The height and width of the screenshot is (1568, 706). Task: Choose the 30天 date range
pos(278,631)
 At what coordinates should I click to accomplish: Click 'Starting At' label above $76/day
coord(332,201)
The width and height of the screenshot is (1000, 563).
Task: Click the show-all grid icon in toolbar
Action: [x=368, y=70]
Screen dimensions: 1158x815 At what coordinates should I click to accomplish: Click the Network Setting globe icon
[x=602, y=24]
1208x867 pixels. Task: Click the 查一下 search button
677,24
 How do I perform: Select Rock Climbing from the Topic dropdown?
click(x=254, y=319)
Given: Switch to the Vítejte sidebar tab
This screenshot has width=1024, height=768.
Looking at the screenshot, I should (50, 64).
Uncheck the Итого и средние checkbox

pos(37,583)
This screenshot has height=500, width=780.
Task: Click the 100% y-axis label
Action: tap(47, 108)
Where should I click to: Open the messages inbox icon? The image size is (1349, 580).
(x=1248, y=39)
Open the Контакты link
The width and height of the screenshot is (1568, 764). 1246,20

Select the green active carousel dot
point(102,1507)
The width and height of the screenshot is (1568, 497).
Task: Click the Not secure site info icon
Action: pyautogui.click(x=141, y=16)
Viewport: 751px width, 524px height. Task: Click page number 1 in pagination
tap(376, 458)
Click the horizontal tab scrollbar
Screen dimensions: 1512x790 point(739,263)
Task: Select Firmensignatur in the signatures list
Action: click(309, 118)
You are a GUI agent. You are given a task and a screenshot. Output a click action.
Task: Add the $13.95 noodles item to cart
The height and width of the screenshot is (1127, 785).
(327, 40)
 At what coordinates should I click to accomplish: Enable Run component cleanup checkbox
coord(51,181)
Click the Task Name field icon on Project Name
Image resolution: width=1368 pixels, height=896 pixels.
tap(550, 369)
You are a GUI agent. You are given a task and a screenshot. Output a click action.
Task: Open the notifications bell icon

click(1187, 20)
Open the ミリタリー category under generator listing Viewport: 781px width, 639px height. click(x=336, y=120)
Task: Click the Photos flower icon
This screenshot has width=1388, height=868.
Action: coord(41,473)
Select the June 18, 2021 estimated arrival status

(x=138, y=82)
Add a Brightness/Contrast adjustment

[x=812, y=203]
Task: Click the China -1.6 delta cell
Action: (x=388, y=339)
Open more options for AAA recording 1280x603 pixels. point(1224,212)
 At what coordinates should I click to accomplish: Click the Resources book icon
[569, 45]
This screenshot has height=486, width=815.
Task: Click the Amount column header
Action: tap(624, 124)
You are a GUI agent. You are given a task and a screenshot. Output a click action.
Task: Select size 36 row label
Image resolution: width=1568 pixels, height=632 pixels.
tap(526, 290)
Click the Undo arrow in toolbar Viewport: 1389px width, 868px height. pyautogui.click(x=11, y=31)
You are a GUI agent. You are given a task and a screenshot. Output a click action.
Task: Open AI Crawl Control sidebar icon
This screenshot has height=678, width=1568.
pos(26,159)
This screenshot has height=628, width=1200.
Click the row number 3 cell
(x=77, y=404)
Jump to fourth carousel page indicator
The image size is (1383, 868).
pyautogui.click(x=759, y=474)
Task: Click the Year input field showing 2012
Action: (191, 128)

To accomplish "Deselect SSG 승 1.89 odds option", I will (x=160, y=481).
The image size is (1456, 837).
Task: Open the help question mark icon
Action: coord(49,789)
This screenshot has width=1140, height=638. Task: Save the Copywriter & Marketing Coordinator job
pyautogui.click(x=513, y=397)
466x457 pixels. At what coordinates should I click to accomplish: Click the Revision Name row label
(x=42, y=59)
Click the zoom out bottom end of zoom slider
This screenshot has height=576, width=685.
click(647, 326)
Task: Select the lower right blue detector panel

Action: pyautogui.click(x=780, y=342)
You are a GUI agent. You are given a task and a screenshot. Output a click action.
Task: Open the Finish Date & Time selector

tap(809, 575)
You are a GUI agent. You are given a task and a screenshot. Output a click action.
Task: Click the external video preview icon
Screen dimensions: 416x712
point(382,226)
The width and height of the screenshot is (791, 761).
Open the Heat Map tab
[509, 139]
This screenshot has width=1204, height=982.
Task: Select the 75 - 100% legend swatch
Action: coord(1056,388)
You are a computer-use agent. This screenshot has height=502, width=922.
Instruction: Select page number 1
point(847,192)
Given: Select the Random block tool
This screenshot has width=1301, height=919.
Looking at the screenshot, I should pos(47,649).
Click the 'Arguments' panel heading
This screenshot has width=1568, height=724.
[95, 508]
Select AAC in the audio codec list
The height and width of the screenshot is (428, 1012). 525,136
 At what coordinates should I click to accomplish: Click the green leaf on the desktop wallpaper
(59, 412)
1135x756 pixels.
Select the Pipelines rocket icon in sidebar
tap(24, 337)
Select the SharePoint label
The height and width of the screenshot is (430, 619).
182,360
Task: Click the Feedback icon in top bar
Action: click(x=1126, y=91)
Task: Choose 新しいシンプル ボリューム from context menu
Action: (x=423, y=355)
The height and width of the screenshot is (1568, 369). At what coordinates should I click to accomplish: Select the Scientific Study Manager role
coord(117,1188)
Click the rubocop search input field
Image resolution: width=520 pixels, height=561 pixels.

###

Full repetition needed. Write out every entry above exactly as given.

The height and width of the screenshot is (1568, 706). Task: Choose the 30天 date range
pos(278,631)
 At what coordinates should I click to accomplish: Click 'Starting At' label above $76/day
coord(332,201)
The width and height of the screenshot is (1000, 563).
Task: Click the show-all grid icon in toolbar
Action: [x=368, y=70]
Screen dimensions: 1158x815 At what coordinates should I click to accomplish: Click the Network Setting globe icon
[x=602, y=24]
1208x867 pixels. Task: Click the 查一下 search button
677,24
 How do I perform: Select Rock Climbing from the Topic dropdown?
click(x=254, y=319)
Given: Switch to the Vítejte sidebar tab
This screenshot has width=1024, height=768.
Looking at the screenshot, I should (50, 64).
Uncheck the Итого и средние checkbox

pos(37,583)
This screenshot has height=500, width=780.
Task: Click the 100% y-axis label
Action: tap(47, 108)
Where should I click to: Open the messages inbox icon? The image size is (1349, 580).
(x=1248, y=39)
Open the Контакты link
The width and height of the screenshot is (1568, 764). 1246,20

Select the green active carousel dot
point(102,1507)
The width and height of the screenshot is (1568, 497).
Task: Click the Not secure site info icon
Action: pyautogui.click(x=141, y=16)
Viewport: 751px width, 524px height. Task: Click page number 1 in pagination
tap(376, 458)
Click the horizontal tab scrollbar
Screen dimensions: 1512x790 point(739,263)
Task: Select Firmensignatur in the signatures list
Action: click(309, 118)
You are a GUI agent. You are given a task and a screenshot. Output a click action.
Task: Add the $13.95 noodles item to cart
The height and width of the screenshot is (1127, 785).
(327, 40)
 At what coordinates should I click to accomplish: Enable Run component cleanup checkbox
coord(51,181)
Click the Task Name field icon on Project Name
Image resolution: width=1368 pixels, height=896 pixels.
tap(550, 369)
You are a GUI agent. You are given a task and a screenshot. Output a click action.
Task: Open the notifications bell icon

click(1187, 20)
Open the ミリタリー category under generator listing Viewport: 781px width, 639px height. click(x=336, y=120)
Task: Click the Photos flower icon
This screenshot has width=1388, height=868.
Action: coord(41,473)
Select the June 18, 2021 estimated arrival status

(x=138, y=82)
Add a Brightness/Contrast adjustment

[x=812, y=203]
Task: Click the China -1.6 delta cell
Action: (x=388, y=339)
Open more options for AAA recording 1280x603 pixels. point(1224,212)
 At what coordinates should I click to accomplish: Click the Resources book icon
[569, 45]
This screenshot has height=486, width=815.
Task: Click the Amount column header
Action: tap(624, 124)
You are a GUI agent. You are given a task and a screenshot. Output a click action.
Task: Select size 36 row label
Image resolution: width=1568 pixels, height=632 pixels.
tap(526, 290)
Click the Undo arrow in toolbar Viewport: 1389px width, 868px height. pyautogui.click(x=11, y=31)
You are a GUI agent. You are given a task and a screenshot. Output a click action.
Task: Open AI Crawl Control sidebar icon
This screenshot has height=678, width=1568.
pos(26,159)
This screenshot has height=628, width=1200.
Click the row number 3 cell
(x=77, y=404)
Jump to fourth carousel page indicator
The image size is (1383, 868).
pyautogui.click(x=759, y=474)
Task: Click the Year input field showing 2012
Action: (191, 128)

To accomplish "Deselect SSG 승 1.89 odds option", I will (x=160, y=481).
The image size is (1456, 837).
Task: Open the help question mark icon
Action: coord(49,789)
This screenshot has width=1140, height=638. Task: Save the Copywriter & Marketing Coordinator job
pyautogui.click(x=513, y=397)
466x457 pixels. At what coordinates should I click to accomplish: Click the Revision Name row label
(x=42, y=59)
Click the zoom out bottom end of zoom slider
This screenshot has height=576, width=685.
click(647, 326)
Task: Select the lower right blue detector panel

Action: pyautogui.click(x=780, y=342)
You are a GUI agent. You are given a task and a screenshot. Output a click action.
Task: Open the Finish Date & Time selector

tap(809, 575)
You are a GUI agent. You are given a task and a screenshot. Output a click action.
Task: Click the external video preview icon
Screen dimensions: 416x712
point(382,226)
The width and height of the screenshot is (791, 761).
Open the Heat Map tab
[509, 139]
This screenshot has width=1204, height=982.
Task: Select the 75 - 100% legend swatch
Action: coord(1056,388)
You are a computer-use agent. This screenshot has height=502, width=922.
Instruction: Select page number 1
point(847,192)
Given: Select the Random block tool
This screenshot has width=1301, height=919.
Looking at the screenshot, I should pos(47,649).
Click the 'Arguments' panel heading
This screenshot has width=1568, height=724.
[95, 508]
Select AAC in the audio codec list
The height and width of the screenshot is (428, 1012). 525,136
 At what coordinates should I click to accomplish: Click the green leaf on the desktop wallpaper
(59, 412)
1135x756 pixels.
Select the Pipelines rocket icon in sidebar
tap(24, 337)
Select the SharePoint label
The height and width of the screenshot is (430, 619).
182,360
Task: Click the Feedback icon in top bar
Action: click(x=1126, y=91)
Task: Choose 新しいシンプル ボリューム from context menu
Action: (x=423, y=355)
The height and width of the screenshot is (1568, 369). At what coordinates should I click to accomplish: Select the Scientific Study Manager role
coord(117,1188)
Click the rubocop search input field
Image resolution: width=520 pixels, height=561 pixels.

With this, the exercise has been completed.